目录
测试用source
JDBCsource
读取 Kafka数据
常见的Source可以分为大概4类:
1、基于本地集合的 source
2、基于文件的 source
3、基于网络套接字的 source
4、自定义的 source 常见的有 Apache kafka、Amazon Kinesis Streams、RabbitMQ、Twitter Streaming API、Apache NiFi 等,当然你也可以定义自己的 source
首先了解一下常见的测试source:也就是上面的前3个
测试用source
import org.apache.flink.streaming.api.scala._
object FileSource {
def main(args: Array[String]): Unit = {
val env = StreamExecutionEnvironment.getExecutionEnvironment
//设置并行度为1可以方便观看结果,可以很清楚的看见处理的结果是每一条数据计算一次,本地默认并行度和cpu数量相等
//env.setParallelism(1)
/**
* 基于集合创建有界流
*/
val listDS: DataStream[Int] = env.fromCollection(List(1, 2, 3, 4, 5, 6))
/**
*基于文件创建有界流
*/
val flieDS = env.readTextFile("data\students.txt")

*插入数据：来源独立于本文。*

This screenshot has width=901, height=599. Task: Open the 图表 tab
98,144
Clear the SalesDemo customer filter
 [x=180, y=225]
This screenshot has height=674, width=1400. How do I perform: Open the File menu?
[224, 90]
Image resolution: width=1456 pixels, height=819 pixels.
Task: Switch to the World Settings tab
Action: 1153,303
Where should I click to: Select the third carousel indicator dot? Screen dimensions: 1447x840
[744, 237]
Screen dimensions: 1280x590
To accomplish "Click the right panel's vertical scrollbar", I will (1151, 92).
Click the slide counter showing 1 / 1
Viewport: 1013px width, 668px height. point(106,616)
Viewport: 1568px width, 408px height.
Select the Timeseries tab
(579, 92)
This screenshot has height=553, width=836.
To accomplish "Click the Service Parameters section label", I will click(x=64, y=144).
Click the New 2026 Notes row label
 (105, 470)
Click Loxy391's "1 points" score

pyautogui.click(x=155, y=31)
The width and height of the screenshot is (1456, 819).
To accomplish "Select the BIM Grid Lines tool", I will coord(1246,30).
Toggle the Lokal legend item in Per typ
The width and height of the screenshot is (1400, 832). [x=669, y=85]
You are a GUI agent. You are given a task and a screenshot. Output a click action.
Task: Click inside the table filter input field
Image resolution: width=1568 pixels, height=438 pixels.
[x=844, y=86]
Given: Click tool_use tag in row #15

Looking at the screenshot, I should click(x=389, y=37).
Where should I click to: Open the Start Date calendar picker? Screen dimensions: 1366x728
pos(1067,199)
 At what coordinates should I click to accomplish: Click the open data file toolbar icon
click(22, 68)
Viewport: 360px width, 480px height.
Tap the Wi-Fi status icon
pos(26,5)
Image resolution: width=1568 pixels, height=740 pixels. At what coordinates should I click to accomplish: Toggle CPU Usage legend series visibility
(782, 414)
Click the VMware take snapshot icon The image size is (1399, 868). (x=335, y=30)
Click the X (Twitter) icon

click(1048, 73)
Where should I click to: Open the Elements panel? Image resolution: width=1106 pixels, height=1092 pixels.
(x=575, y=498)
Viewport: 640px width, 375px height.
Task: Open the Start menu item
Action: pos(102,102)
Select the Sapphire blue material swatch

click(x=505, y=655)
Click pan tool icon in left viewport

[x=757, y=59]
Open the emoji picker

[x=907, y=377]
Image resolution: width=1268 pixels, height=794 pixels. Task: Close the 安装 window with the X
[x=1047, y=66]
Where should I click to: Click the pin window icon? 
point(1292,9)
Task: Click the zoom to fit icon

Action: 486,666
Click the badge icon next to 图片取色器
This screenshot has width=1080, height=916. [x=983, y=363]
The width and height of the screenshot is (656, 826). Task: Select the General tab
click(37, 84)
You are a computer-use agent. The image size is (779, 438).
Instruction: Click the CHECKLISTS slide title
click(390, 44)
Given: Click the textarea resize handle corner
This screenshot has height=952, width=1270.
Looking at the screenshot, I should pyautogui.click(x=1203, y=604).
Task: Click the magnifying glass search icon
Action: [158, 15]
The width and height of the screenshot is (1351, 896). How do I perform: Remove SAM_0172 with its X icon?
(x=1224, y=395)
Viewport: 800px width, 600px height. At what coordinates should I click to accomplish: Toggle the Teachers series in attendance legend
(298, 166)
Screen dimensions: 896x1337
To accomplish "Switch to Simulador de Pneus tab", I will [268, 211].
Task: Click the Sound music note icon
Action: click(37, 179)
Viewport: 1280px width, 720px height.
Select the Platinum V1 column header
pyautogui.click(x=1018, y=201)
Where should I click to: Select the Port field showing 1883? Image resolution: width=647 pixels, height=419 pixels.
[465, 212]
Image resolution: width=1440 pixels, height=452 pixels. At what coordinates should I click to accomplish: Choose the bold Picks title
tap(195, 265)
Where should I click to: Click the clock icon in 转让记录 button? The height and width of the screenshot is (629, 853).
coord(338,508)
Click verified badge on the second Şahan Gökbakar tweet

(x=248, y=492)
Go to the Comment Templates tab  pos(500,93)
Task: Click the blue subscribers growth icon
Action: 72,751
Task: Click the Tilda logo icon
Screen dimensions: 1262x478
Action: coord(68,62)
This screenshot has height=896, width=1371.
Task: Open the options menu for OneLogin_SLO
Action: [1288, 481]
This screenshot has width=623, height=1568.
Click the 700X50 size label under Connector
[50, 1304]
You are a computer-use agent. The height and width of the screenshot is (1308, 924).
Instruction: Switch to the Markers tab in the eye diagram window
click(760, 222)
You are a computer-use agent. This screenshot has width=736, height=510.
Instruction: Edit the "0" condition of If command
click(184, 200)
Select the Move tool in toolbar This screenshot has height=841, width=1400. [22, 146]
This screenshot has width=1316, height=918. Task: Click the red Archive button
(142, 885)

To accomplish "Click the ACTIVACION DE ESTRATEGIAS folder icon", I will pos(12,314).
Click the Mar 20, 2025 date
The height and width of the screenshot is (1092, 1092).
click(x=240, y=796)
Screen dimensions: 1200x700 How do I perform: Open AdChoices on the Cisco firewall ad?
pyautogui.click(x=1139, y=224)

val clazzDS = flieDS.map(_.split(",")(4))
.map((_, 1))
.keyBy(_._1)
.reduce((x, y) => (x._1, x._2 + y._2))
/**
* 基于scoket的无界流
*/
val lineDS: DataStream[String] = env.socketTextStream("doker",8888)
val countDS = lineDS.map(_.split(","))
.map((_, 1))
.keyBy(_._1)
.reduce((x, y) => (x._1, x._2 + y._2))
countDS.print()
clazzDS.print()
listDS.print()
env.execute()
}
}
JDBCsource
自定义source:官方给出的例子中没有mysql,hbase,redis
我们就可以自己实现一下这些连接
首先看这里,点进去
最后返回了一个addSource的对象,在addSource方法种我们需要传入一个SourceFunction类的对象,点进去
他里面主要是2个方法,run方法生成数据,cancel是在任务取消的时候回收资源
mysql依赖
<dependency> <groupId>mysql</groupId> <artifactId>mysql-connector-java</artifactId> <version>5.1.49</version> </dependency>
所以我们自己写source,就需要使用到addSource方法,里面传入SourceFunction
继承run方法和cancel方法
import java.sql.{Connection, DriverManager, PreparedStatement}
import org.apache.flink.streaming.api.functions.source.SourceFunction
import org.apache.flink.streaming.api.scala._
object MySourceFunction {
def main(args: Array[String]): Unit = {
val env = StreamExecutionEnvironment.getExecutionEnvironment
val clazzDS: DataStream[(String, Int)] = env.addSource(new MysqlSourceFunction)
clazzDS.print()
env.execute()
}
}
class MysqlSourceFunction extends SourceFunction[(String,Int)]{
override def run(ctx: SourceFunction.SourceContext[(String,Int)]): Unit = {
//1、加载驱动
Class.forName("com.mysql.jdbc.Driver")
//2、创建连接
val con: Connection = DriverManager.getConnection(
"jdbc:mysql://doker:3306/stu?useUnicode=true&characterEncoding=utf-8",
"root",
"123456")
//3、查询数据
val stat: PreparedStatement = con.prepareStatement("select * from student")
//4、执行查询
val resultSet = stat.executeQuery()
//5、解析数据
while(resultSet.next()){
val clazz: String = resultSet.getString("clazz")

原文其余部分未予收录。